South St. Louis County News

St. Louis Call Newspapers

South St. Louis County News

St. Louis Call Newspapers

South St. Louis County News

St. Louis Call Newspapers

Nixon vetoes transfer measure; no plans to call special session

Governor slams Francis Howell on transfer student decision

Gov. Jay Nixon officially vetoed the Missouri Legislature’s bill on school transfers last week, saying that although the transfer situation is flawed, the bill would make things worse by violating some of the most sacred aspects of public education.

At a June 24 press conference where Nixon outlined his objections at Education Plus, formerly known as Cooperating School Districts, he noted that everyone in Missouri shares responsibility for public education.

“From Oakville to O’Fallon, St. Louis City to St. Peters — every community in this region has been affected by the challenges of struggling school districts, and every community has a stake in their success,” he said.

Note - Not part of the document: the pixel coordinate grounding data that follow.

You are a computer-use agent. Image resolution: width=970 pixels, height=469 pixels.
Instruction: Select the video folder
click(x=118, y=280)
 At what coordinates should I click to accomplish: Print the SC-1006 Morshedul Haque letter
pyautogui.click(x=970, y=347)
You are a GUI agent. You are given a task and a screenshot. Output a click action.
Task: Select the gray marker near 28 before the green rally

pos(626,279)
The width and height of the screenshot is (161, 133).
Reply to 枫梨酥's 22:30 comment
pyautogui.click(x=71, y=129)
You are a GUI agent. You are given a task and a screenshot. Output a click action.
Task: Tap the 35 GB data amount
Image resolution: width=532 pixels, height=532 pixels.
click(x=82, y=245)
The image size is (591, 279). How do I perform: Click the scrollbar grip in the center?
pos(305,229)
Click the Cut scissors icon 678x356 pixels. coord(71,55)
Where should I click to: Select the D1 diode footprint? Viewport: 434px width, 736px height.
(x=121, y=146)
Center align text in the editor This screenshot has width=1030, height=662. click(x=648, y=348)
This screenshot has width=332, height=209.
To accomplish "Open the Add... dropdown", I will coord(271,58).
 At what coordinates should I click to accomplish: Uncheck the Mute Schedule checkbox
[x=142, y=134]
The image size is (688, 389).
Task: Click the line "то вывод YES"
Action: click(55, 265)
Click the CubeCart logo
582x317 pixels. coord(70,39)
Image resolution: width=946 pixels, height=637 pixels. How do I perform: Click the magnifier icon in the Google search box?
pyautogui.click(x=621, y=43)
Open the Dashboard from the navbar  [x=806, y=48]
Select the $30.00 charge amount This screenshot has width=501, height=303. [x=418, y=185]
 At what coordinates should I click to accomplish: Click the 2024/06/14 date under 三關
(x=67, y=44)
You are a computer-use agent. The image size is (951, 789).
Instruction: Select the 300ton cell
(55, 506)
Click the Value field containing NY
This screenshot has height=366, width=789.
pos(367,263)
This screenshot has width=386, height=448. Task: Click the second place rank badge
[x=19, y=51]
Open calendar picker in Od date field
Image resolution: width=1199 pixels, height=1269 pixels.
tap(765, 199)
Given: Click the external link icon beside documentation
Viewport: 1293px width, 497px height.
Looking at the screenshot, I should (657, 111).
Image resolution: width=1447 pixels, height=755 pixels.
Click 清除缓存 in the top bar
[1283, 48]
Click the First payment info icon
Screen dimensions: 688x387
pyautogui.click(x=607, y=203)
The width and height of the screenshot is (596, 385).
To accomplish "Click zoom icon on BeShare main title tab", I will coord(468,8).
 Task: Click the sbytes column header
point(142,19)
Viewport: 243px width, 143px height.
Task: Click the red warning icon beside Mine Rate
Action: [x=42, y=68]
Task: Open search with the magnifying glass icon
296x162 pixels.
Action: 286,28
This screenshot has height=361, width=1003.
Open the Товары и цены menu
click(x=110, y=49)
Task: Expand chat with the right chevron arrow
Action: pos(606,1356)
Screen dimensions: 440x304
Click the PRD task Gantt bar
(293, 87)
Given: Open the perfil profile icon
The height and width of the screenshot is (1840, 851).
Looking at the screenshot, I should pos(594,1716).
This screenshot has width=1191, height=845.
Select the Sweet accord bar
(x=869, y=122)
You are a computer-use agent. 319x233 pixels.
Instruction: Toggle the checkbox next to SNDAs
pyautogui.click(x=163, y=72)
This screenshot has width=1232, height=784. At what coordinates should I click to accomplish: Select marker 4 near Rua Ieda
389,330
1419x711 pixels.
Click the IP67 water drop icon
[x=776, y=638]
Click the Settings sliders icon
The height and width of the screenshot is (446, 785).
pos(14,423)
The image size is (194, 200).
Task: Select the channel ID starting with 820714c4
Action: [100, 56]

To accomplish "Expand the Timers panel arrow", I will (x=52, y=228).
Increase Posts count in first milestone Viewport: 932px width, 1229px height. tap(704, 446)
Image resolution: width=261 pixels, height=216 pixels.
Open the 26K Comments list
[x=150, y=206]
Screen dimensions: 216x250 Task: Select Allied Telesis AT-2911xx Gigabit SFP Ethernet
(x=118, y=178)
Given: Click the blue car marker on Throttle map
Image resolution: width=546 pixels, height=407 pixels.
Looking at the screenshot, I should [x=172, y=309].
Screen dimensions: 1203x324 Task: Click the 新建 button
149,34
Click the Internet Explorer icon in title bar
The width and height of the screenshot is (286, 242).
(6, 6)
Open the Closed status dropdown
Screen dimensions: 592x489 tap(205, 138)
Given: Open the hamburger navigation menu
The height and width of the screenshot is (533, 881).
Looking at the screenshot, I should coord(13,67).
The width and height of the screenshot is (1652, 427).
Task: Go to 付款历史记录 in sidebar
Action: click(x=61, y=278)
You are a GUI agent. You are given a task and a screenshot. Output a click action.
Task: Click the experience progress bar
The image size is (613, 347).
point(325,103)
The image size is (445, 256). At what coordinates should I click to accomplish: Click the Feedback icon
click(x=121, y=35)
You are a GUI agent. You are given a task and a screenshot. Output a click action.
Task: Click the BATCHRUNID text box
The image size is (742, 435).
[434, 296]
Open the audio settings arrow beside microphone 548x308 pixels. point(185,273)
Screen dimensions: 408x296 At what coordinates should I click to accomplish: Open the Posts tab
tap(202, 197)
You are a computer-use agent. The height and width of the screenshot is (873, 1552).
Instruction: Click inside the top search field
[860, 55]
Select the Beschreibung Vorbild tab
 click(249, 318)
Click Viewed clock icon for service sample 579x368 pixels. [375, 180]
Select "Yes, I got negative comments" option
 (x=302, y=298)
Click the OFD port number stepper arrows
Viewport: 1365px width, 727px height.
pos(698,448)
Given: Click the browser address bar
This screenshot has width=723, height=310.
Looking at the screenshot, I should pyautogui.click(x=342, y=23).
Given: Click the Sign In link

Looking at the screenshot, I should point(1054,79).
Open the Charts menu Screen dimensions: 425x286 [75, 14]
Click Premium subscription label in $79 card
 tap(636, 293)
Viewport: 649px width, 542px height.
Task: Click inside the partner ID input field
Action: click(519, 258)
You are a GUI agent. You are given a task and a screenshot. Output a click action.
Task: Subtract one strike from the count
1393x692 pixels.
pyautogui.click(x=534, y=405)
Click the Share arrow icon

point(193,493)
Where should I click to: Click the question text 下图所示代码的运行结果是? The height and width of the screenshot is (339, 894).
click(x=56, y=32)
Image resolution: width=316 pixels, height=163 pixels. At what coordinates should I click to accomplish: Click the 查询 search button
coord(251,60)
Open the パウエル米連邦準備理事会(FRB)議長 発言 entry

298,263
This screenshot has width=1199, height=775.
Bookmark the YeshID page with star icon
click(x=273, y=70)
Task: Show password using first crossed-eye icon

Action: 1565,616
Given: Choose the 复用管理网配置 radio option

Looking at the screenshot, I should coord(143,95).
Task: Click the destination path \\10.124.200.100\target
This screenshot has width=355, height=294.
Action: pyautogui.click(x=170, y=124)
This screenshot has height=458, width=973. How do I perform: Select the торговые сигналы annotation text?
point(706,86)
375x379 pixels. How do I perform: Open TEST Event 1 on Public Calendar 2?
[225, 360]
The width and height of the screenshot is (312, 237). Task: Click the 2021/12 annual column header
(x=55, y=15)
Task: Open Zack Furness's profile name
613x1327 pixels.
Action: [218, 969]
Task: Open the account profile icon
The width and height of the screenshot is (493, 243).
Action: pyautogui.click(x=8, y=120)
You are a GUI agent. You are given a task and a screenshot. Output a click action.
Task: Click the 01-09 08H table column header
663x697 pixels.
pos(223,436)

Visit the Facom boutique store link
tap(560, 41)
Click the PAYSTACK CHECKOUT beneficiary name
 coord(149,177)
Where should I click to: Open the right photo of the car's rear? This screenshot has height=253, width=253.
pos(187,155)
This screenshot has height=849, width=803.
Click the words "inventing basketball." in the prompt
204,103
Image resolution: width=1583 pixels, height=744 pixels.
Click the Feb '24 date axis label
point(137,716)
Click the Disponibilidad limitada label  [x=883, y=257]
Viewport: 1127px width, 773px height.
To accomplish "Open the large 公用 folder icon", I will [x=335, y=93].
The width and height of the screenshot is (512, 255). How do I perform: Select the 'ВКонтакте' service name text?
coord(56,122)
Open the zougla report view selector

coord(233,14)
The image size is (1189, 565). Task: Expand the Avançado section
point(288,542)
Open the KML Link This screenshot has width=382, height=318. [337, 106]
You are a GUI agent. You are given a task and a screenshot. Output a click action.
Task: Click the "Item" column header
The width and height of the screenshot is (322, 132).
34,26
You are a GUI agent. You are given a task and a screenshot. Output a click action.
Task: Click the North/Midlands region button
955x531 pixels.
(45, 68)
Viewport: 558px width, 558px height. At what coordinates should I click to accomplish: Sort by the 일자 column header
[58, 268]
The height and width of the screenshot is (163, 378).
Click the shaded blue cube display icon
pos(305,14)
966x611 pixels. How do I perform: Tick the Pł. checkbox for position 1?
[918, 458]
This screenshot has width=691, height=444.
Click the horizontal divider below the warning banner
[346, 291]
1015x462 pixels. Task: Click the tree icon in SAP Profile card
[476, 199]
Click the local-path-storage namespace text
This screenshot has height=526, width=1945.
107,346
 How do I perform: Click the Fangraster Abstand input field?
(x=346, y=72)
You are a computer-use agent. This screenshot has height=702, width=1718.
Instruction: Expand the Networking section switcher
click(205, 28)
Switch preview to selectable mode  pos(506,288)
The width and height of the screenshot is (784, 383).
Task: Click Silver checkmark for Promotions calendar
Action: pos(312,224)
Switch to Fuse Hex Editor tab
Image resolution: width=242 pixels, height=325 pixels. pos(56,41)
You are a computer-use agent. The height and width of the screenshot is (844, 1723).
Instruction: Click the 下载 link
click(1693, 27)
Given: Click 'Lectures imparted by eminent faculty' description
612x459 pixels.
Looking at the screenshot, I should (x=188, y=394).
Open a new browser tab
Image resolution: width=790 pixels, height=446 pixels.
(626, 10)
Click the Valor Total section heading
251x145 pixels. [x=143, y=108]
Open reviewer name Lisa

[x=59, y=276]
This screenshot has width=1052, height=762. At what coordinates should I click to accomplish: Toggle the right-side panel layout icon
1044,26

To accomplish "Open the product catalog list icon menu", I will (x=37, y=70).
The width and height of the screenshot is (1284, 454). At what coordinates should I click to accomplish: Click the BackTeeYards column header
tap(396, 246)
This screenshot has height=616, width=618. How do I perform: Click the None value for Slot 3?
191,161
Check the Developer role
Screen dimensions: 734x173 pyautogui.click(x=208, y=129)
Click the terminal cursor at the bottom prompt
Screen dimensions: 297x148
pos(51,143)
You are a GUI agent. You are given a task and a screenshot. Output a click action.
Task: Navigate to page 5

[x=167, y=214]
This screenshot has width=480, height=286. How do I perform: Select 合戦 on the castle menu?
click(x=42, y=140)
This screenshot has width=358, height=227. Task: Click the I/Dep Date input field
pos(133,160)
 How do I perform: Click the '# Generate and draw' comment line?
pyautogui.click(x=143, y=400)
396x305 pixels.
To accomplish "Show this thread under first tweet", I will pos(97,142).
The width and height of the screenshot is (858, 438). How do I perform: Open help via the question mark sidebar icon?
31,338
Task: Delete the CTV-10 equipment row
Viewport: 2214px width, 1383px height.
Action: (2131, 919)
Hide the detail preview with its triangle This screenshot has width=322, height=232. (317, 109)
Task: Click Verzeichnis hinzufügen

Days earlier, the Missouri Department of Elementary and Secondary Education, or DESE, advised districts to accept a lower tuition rate of $7,236 for transfer students. Some districts have been charging unaccredited districts up to $20,000 per transfer student, which has pushed unaccredited districts toward bankruptcy.

The governor endorsed the guidelines and decisions issued by DESE and the State Board of Education to lower tuition and dissolve the unaccredited Normandy School District and re-open it as the Normandy Schools Collaborative as of July 1, with no accreditation status — a decision that allowed some area school districts receiving Normandy students, including Francis Howell and University City, to vote not to invite them back.

Because he believes the path outlined by DESE and the state board is a “better path forward” for Normandy and Riverview Gardens, Nixon said he does not plan to recall legislators for a special session to come up with another solution.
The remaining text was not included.